Trecho do documento ->
= = = = = = =

Todo socialista sabe (está nos relatos da primeira revolução socialista, a russa) que governo ainda no sistema capitalista é um jogo em disputa, precisa ser tensionado à esquerda porque a direita e a grande imprensa estão combatendo diariamente. Isso na hipótese de termos de fato um governo de esquerda. Atualmente isso é apenas uma crença de militantes fundamentalistas desvairados que querem provar sua hipótese a qualquer custo, engolindo Sarneys, Collors, Calheiros, Cabrals, Kassabs e toda sorte de sapos, cobras e outros animais peçonhentos que enfiam nas suas goelas e nas de outrem.

Crítica e auto crítica são fundamentais para manter o prumo, para se manter no caminho certo. Se for apenas um jogo de poder e de se manter nele, tirem as máscaras e parem de usar os termos esquerda, socialista, cidadania, verdade e, inclusive, o PIG. Transformar seus blogues em panfletos de propaganda governista não revela altruísmo ou ativismo abnegado. Apenas levanta suspeitas quanto à manutenção monetária desses veículos. Tal e qual com a grande imprensa, onde quem anuncia é bem tratado na notícia. O problema é que nos blogues e na imprensa alternativa não há anúncios. Quanto mais obscura essa relação, menos crédito dou às defesas inflamadas que tenho lido ultimamente.

Blogueiros gostam de bater no peito e dizer que não abrem espaço para anúncios porque se profissionalizar – ninguém anunciaria em blogues que não sejam atualizados periodicamente – perderiam a característica informal, marginal e porque não se vendem. Ok. Mas vender a consciência crítica tudo bem? A que preço? Ativistas experientes podem mesmo ficar tão cegos e alienados assim?

= = = = = = =

O que fazer ->
Atualize o trecho do texto sobre os blogues governistas que começa com "Blogueiros gostam de" e termina com "e alienados assim?", escrevendo-o de novo com "opinião independente" no lugar de "consciência crítica". Este material provém de outra fonte.

Linhas do conjunto de dados:
= = = = = = =

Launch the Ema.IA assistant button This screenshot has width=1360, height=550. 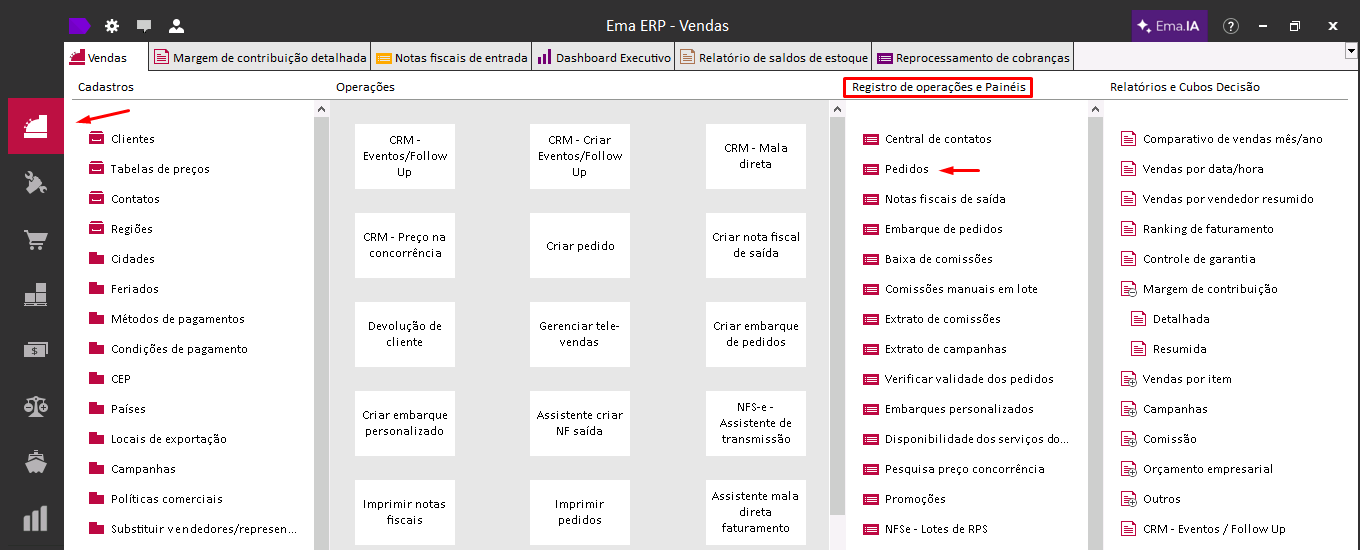1169,26
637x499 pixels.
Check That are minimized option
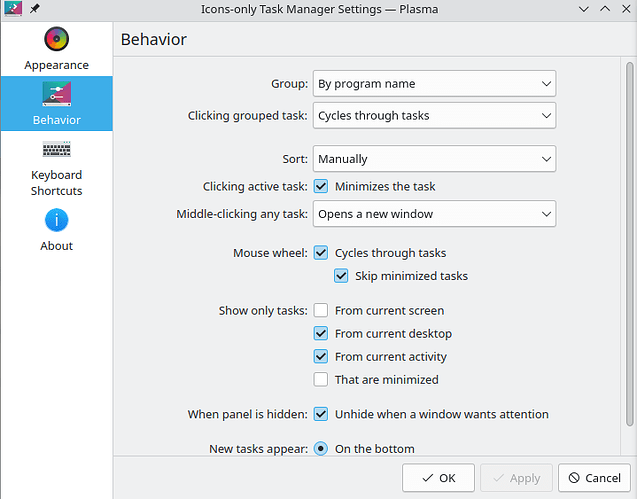(x=321, y=380)
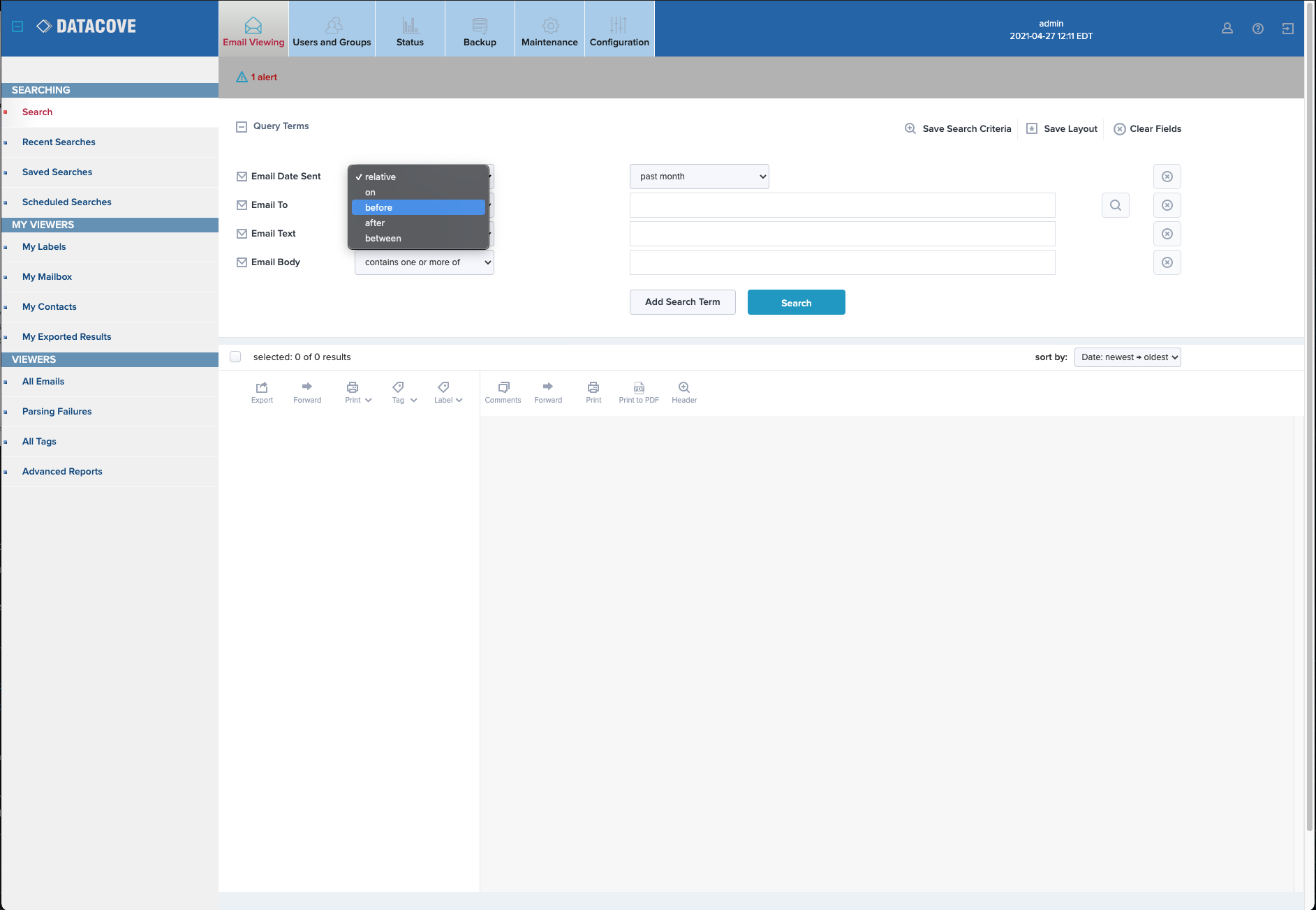Check the select all results checkbox
This screenshot has height=910, width=1316.
(236, 357)
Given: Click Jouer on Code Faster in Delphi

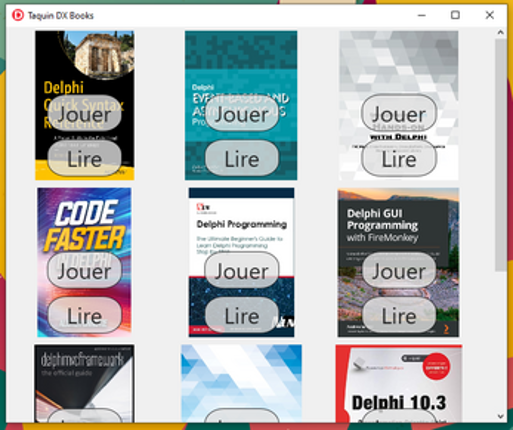Looking at the screenshot, I should click(x=85, y=270).
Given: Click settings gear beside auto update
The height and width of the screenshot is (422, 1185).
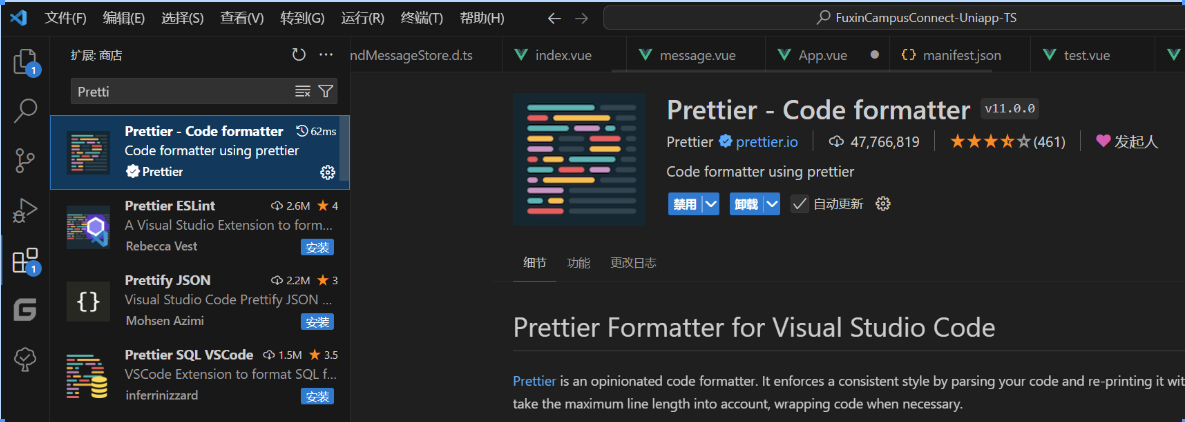Looking at the screenshot, I should point(883,204).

= = = = = = =

Resposta escrita ->
Blogueiros gostam de bater no peito e dizer que não abrem espaço para anúncios porque se profissionalizar – ninguém anunciaria em blogues que não sejam atualizados periodicamente – perderiam a característica informal, marginal e porque não se vendem. Ok. Mas vender a opinião independente tudo bem? A que preço? Ativistas experientes podem mesmo ficar tão cegos e alienados assim?